La campagna per le primarie deve insomma servirci insomma a toglierci un dubbio non da poco. La politica italiana saprà fornirci argomenti sufficienti a convincerci che possiamo fare serenamente a meno di Mario Monti? Oppure ci confermerà che di quelle modalità e di quel percorso c’è disperatamente bisogno, e la politica si sarà dimostrata, una volta di più, inadeguata snobbando Monti per sete di potere o arroganza?
La sfida è naturalmente aperta, davvero provocante, e vera.
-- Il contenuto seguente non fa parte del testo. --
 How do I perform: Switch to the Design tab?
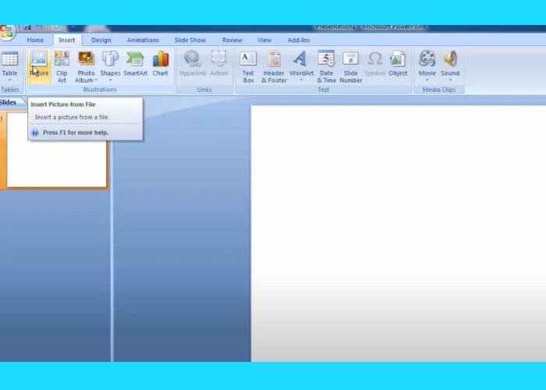[101, 40]
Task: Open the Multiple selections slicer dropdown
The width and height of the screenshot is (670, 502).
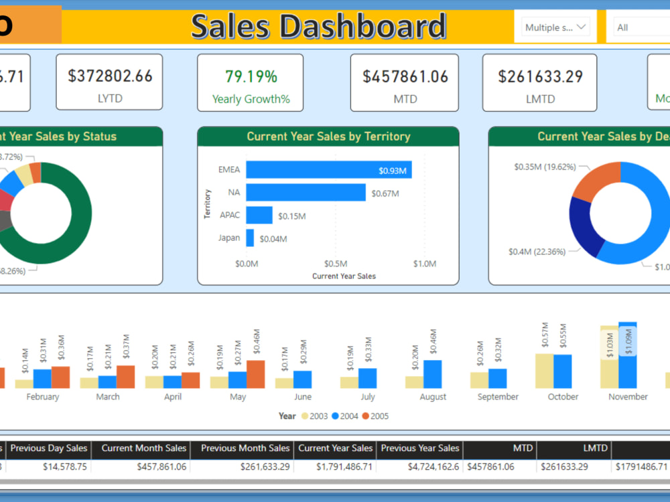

Non è cosa da poco e questo va serenamente riconosciuto, una volta di più, a Matteo Renzi che non ha ceduto di fronte alle burocrazie e alle leggi ritagliate per ridurre i danni che può apportare a un’intera classe dirigente che non ce l’ha fatta. Ma quella fase iniziale è finita, quel bonus va esaurendosi ed è il momento di costruirsene uno nuovo, che non dica più che cosa non vogliamo più ma davvero, come e con chi si vorrebbe fare l’Italia di domani. La domanda, la stessa, è quella che si deve porre a Pierluigi Bersani. Il termine di paragone – perdonerete la pedanteria finale – resta Mario Monti.